- _TÂCHES À RÉALISER_
A. D'après le texte présenté, dans quel pays Automne a-t-elle repris la compétition en avril ?
B. Énumérez, s'il vous plaît, les trois conditions du deal passé avec Automne selon le texte présenté.
C. Reproduisez le texte présenté de « Avant de finaliser » à « d’aborder la compétition. ».

- _TEXTE PRÉSENTÉ_
::::
Avant de finaliser tout cela, j’ai passé un deal à trois conditions avec Automne : d’une part, que toutes les conditions soient réunies, dans sa vie personnelle, pour qu’elle s’entraîne sur Paris, c’est-à-dire avoir un appartement, une place en crèche pour sa fille, etc. D’autre part, qu’elle joue le jeu du club, qu’elle ait envie de partager avec les jeunes de chez nous. Enfin, qu’elle soit sûre que je puisse lui apporter quelque chose, par exemple sur le plan technique ou la façon d’aborder la compétition.
Automne a commencé sa remise en forme physique en septembre 2017 via un programme de réathlétisation. En octobre, elle a repris le judo à l’INSEP avec quelques séances de randori. En janvier dernier, elle s’est remise complètement sur les rails en rentrant dans le collectif national. En avril, elle a repris la compétition en Croatie. Cet été, elle a fait tous les stages. Là, elle est dans les clous pour la course aux JO. Cette saison 2018-2019, elle devra la faire « pleine balle » en vue de Tokyo 2019 
(championnats du monde) et 2020 (Jeux olympiques).
::::
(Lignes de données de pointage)
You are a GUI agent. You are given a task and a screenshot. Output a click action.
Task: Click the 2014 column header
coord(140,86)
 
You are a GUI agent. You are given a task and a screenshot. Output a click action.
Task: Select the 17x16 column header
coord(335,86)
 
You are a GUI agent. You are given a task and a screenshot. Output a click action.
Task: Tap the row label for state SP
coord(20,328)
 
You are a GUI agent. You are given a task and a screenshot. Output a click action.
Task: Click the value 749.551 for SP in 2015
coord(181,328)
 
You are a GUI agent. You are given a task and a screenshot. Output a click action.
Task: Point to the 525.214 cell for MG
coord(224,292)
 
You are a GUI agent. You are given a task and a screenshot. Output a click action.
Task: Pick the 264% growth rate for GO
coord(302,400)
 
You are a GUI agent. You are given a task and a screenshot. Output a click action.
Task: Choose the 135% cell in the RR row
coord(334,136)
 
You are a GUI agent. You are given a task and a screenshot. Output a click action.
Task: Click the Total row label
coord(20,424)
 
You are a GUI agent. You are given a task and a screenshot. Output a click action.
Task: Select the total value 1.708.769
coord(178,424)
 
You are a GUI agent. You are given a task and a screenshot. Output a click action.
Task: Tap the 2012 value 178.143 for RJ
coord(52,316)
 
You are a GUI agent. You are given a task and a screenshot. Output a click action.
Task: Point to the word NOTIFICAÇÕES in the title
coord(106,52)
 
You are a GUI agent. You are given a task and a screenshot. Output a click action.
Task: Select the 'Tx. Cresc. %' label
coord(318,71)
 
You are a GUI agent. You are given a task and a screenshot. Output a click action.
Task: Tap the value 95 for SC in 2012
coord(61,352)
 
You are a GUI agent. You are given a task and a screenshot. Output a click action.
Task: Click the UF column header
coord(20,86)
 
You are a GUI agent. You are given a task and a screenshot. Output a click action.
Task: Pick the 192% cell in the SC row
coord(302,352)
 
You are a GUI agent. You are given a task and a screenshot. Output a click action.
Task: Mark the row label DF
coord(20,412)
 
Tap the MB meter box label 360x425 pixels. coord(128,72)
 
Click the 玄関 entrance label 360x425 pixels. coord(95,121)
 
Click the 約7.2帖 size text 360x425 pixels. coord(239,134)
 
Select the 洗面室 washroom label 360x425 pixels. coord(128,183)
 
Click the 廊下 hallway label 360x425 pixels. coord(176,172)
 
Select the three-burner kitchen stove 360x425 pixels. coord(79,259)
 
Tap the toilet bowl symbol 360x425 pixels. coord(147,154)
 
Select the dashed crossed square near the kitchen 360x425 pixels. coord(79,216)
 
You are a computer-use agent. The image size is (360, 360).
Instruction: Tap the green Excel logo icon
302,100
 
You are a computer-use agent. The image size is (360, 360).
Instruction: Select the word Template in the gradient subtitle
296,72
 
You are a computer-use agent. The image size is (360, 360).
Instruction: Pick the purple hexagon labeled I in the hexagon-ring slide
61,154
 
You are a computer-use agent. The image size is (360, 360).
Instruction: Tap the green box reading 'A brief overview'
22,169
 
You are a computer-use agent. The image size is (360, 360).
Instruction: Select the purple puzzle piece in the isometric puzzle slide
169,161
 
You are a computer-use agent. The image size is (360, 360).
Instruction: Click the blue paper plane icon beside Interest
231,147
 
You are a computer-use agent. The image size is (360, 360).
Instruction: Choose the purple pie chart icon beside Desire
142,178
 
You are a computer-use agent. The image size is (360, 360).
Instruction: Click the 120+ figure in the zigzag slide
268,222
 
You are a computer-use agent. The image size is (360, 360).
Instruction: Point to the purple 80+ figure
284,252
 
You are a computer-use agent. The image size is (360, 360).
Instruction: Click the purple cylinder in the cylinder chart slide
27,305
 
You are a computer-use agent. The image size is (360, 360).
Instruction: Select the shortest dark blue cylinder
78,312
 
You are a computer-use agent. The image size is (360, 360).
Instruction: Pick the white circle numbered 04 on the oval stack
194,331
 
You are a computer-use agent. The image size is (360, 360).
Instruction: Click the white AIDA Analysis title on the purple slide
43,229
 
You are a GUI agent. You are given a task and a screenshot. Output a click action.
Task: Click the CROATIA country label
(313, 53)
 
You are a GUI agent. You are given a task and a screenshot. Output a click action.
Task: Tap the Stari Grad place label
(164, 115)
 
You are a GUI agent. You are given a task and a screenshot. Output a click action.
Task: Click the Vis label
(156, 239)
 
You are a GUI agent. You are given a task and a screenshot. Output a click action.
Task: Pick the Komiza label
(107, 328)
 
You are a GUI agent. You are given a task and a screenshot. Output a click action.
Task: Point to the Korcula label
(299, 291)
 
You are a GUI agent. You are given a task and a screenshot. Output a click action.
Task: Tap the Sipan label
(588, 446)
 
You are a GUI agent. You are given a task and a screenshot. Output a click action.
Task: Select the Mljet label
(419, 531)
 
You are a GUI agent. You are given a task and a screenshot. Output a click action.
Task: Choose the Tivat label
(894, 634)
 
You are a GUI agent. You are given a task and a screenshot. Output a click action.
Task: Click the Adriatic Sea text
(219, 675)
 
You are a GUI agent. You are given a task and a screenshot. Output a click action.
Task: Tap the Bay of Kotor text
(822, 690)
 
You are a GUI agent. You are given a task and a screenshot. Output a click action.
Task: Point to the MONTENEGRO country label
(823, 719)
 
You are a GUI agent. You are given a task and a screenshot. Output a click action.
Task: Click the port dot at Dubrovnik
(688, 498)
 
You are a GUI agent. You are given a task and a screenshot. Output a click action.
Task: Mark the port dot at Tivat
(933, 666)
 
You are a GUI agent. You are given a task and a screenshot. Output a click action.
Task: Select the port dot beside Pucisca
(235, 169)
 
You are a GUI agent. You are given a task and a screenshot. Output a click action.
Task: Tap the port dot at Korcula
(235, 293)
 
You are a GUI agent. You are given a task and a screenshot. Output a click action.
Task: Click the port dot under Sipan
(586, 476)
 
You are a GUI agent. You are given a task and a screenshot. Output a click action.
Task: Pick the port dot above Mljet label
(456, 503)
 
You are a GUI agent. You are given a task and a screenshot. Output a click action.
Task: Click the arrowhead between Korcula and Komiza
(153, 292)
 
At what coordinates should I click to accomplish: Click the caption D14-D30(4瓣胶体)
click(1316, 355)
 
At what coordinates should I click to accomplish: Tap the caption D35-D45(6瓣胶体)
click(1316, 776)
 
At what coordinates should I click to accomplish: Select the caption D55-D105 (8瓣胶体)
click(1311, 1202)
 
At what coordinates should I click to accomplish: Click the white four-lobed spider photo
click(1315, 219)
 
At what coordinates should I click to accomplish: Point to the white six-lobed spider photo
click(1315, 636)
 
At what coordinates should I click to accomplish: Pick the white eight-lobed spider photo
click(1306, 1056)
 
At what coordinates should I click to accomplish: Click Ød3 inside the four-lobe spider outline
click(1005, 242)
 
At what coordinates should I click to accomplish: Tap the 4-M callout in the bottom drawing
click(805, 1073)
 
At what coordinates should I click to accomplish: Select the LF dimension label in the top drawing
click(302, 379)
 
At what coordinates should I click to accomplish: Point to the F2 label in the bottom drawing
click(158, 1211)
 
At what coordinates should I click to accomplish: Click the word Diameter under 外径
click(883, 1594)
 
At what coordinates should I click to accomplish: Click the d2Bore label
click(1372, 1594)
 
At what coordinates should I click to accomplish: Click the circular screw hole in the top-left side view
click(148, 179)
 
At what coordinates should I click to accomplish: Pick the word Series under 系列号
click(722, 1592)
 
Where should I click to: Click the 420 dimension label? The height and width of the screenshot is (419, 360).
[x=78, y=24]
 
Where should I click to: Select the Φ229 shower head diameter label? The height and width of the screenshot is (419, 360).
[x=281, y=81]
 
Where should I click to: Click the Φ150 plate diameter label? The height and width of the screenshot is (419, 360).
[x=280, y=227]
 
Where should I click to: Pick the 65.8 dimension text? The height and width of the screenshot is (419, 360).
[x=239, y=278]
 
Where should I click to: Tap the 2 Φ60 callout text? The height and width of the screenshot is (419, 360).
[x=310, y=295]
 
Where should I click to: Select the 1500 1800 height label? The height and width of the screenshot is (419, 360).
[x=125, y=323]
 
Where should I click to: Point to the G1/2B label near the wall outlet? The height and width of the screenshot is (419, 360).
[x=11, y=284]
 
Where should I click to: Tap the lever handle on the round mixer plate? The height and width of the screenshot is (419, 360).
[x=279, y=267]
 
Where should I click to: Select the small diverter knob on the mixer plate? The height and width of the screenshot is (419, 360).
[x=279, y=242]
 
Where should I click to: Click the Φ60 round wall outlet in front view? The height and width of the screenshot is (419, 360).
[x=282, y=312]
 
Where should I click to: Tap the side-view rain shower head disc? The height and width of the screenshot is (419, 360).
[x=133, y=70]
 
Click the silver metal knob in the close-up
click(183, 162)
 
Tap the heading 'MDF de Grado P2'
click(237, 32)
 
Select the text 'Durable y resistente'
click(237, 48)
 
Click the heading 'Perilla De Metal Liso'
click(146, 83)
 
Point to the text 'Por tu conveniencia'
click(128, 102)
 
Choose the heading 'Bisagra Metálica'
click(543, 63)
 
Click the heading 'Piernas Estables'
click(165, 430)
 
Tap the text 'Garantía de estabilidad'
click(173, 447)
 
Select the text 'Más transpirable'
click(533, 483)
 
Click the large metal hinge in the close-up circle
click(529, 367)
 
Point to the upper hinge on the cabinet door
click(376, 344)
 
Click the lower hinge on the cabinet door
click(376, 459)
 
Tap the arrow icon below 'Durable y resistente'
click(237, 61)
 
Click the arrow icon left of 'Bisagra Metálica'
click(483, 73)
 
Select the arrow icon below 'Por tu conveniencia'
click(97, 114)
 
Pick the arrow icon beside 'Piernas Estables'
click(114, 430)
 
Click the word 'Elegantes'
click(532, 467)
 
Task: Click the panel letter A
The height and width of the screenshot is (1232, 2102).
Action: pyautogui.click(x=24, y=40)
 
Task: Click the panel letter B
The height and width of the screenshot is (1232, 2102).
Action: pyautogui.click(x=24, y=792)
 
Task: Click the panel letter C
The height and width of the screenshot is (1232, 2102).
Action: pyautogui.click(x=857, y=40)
::::
- _RÉPONSES PAR TÂCHE_
A. En Croatie.

B.
- Que toutes les conditions soient réunies dans sa vie personnelle pour qu'elle s'entraîne sur Paris, c'est-à-dire avoir un appartement, une place en crèche pour sa fille, etc.
- Qu'elle joue le jeu du club et qu'elle ait envie de partager avec les jeunes du club.
- Qu'elle soit sûre que « je puisse lui apporter quelque chose », par exemple sur le plan technique ou la façon d'aborder la compétition.

C.
Avant de finaliser tout cela, j’ai passé un deal à trois conditions avec Automne : d’une part, que toutes les conditions soient réunies, dans sa vie personnelle, pour qu’elle s’entraîne sur Paris, c’est-à-dire avoir un appartement, une place en crèche pour sa fille, etc. D’autre part, qu’elle joue le jeu du club, qu’elle ait envie de partager avec les jeunes de chez nous. Enfin, qu’elle soit sûre que je puisse lui apporter quelque chose, par exemple sur le plan technique ou la façon d’aborder la compétition.